• **Exercise instructions**:
Write out the entries below exactly as they stand. Skip every image.

----------

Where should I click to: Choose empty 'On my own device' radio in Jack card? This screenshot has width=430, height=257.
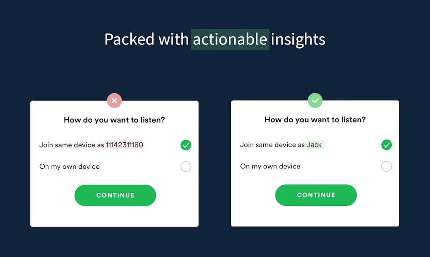[386, 167]
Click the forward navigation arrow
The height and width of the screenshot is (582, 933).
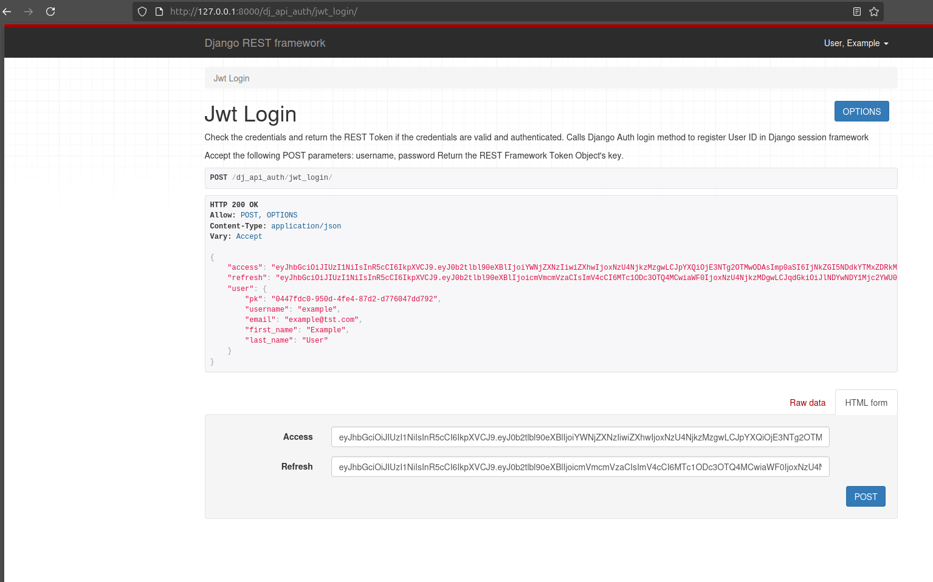[29, 12]
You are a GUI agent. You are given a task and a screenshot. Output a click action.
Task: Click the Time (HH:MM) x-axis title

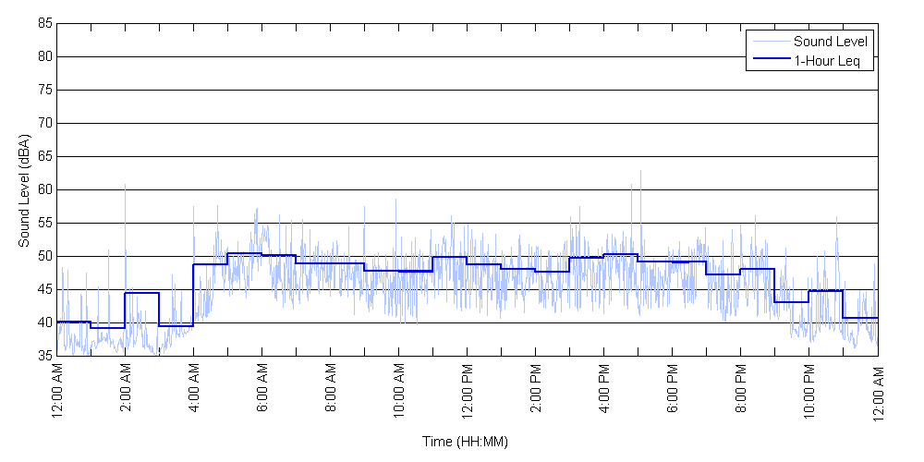click(465, 442)
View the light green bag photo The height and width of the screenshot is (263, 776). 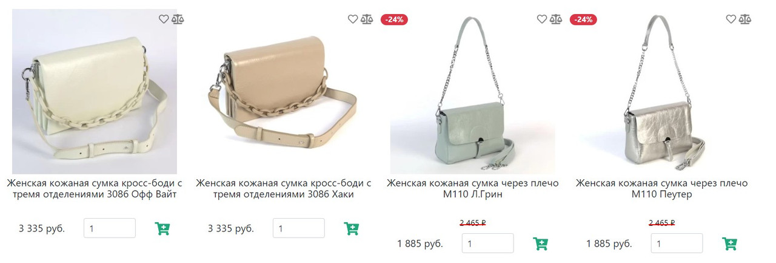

----------

• **Task response**:
Where should I click to: Choose empty 'On my own device' radio in Jack card? This screenshot has width=430, height=257.
[386, 167]
Click the forward navigation arrow
The height and width of the screenshot is (582, 933).
[29, 12]
You are a GUI agent. You are given a task and a screenshot. Output a click action.
Task: Click the Time (HH:MM) x-axis title

click(465, 442)
View the light green bag photo The height and width of the screenshot is (263, 776). 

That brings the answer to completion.